Bir şeyi çok sevince, ama
gerçekten çok sevince, onu ifade etmek, o sevgiyi ve beğeniyi aktarmak zor
geliyor. Yani kelimeler, sevinçler içimde dörtnala koştururken onları
dizginleyerek hizaya sokup cümle haline getirmek zorlaşıyor. Aslında onlara
engel olmayı da istemiyorum, aksine kalkıp onların coşkusuna eşlik edesim var
benim de. Öylesine dolu dolu şeyler izledik ki ben de doldum, taştım ve artık
“içim içime” sığmıyor.
Sevgili izleyiciler! Dün gece yarısından
itibaren, bütün Türkiye'de, deniz-hava-kara Türk Aşk Kuvvetleri, el ele
vererek, dizinin idaresini ele almıştır. Bu hareket, yeni yönetmenimiz, sevgili
senaristimiz ve biricik âşıklarımızın müşterek işbirliği sayesinde, “aşkla”

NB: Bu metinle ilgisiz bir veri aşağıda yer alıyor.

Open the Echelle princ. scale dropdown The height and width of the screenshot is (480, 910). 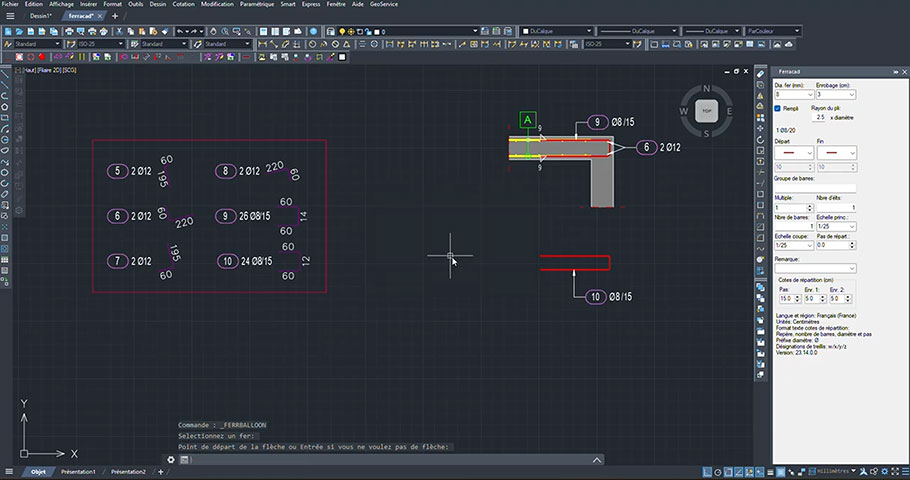pyautogui.click(x=836, y=226)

başarılmıştır! Sevgili izleyicilerimizin sükûn içinde bulunmalarını ve resmi
sıfatı ne olursa olsun bölümü defalarca izlemesini rica ederiz! Defne’nin hem
Ömer’in hayatında, hem de kendi hayatında gerçekleştirdiği turuncu devrimin
sonuçlarıdır bu izlediğimiz bölüm. Buram buram aşk ve güven kokan...
Hani bazı insanlar sevgililerini
sınamak için internet üzerinden sahte hesaplarla onları “yoklarlar”, cevap
verip vermeyeceklerini, sadakatlerini denerler ya, Defne’nin Fikret ile girdiği
iddiayı bu çirkin kapsamda değerlendirmiyorum ben. Bu durum “Ömer üzerine”

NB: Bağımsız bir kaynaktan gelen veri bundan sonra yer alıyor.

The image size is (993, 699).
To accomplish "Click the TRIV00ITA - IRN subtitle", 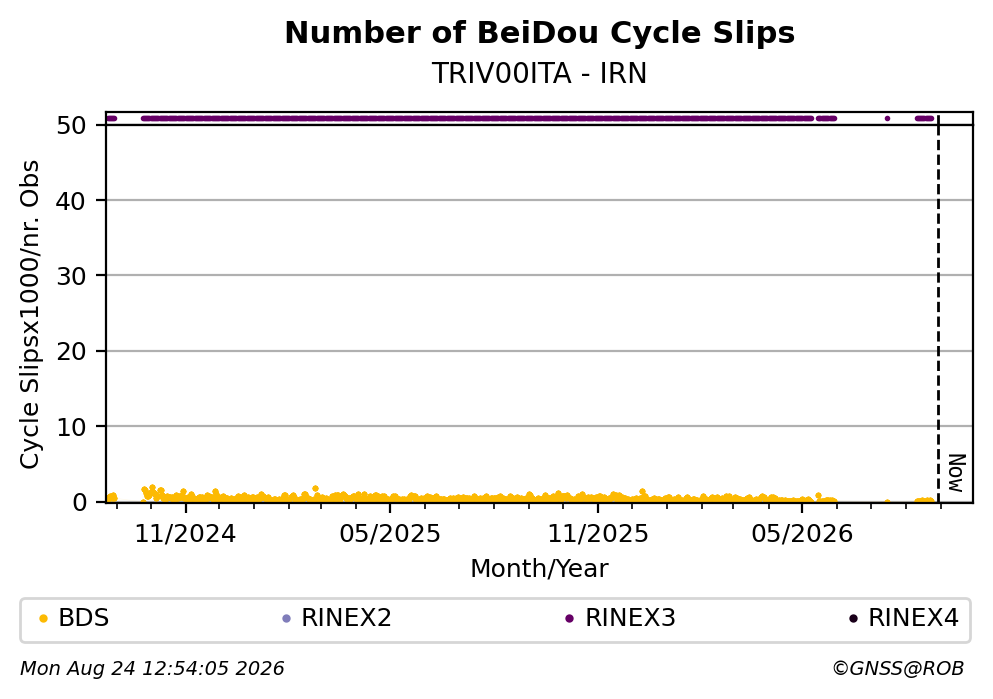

iddiaya girmek, onu bir yarışa koşmak değil bana göre. Defne bunu Ömer’in
aşkını sınamak için yapmadı, yalnızca “Fikret’in" sorularına yanıt bulmasını istedi. Olayın öznesi Ömer’den ziyade Fikret idi
burada. Bu denklemde Ömer o bilinmeyen “x” değildi. Onun değeri zaten baştan
belliydi, durduğu nokta çok netti. Burada açıklığa kavuşturulması gereken
Fikret’in konumu ve değeriydi. Defne de Ömer de o denklemdeki tam sayılar
olarak açık ve net bir şekilde dururken; aşklarını “topladılar”, Fikret’in
suratına “çarptılar” ve Fikret’in değerini bulup onu hayatımızdan “çıkardılar”.
Kapat, kapat şu an aşkla meşgulüm
“Ömer hangimizi seçecek?”
noktasında bir iddiaya tutuşmadı Defne. Ömer’in zaten yapmış olduğu seçimi
tekrarlayarak, bir şansı olabileceğine inanan Fikret’e durumun öyle olmadığını
göstermek istedi. Birkaç bölüm öncesinde kendisi de korkuyordu; kendisinin
mevcut olmadığı bir düzlemde Ömer ile Fikret’in bir şansı olabilme
ihtimalinden. O dönemde kendini ikna etmek ve Ömer’in aşkını ispatlamak
için bu iddiaya girmiş olsaydı o zaman kızabilirdim Defne’ye. Çünkü bu Ömer’in
aşkın inanmamak olurdu benim gözümde. Ancak Ömer, Defne’nin o korkularını
üstünden usulca sıyırıp, öyle güzel çöpe attı ki Defne kendi elleriyle
kendisinin “olmadığı” bir durumun yaratılmasına müsaade edecek güvene sahip
oldu.
“Aşkta jandarmalık olmaz.” dedi
İso, haklıydı. Sıkıyönetim de ilan etsen, askeri darbe de yapsan demokrasiye
eninde sonunda geçilir ve seçimlerde, eğer trafolara kedi de girmemişse, en çok
oyu alan iktidarı kurar. İleri demokrasi böyle bir şeydir! “Onun
etrafındakileri ayıklamayacaksın, o seni seçecek! Her şeye rağmen, herkese
rağmen...” Ömer Defne’yi zaten seçmiş vaziyetteydi ve bundan kimsenin şüphesi
yoktu. Etrafta başka seçenekler de varken(ki maşallah hiç eksik olmadılar!)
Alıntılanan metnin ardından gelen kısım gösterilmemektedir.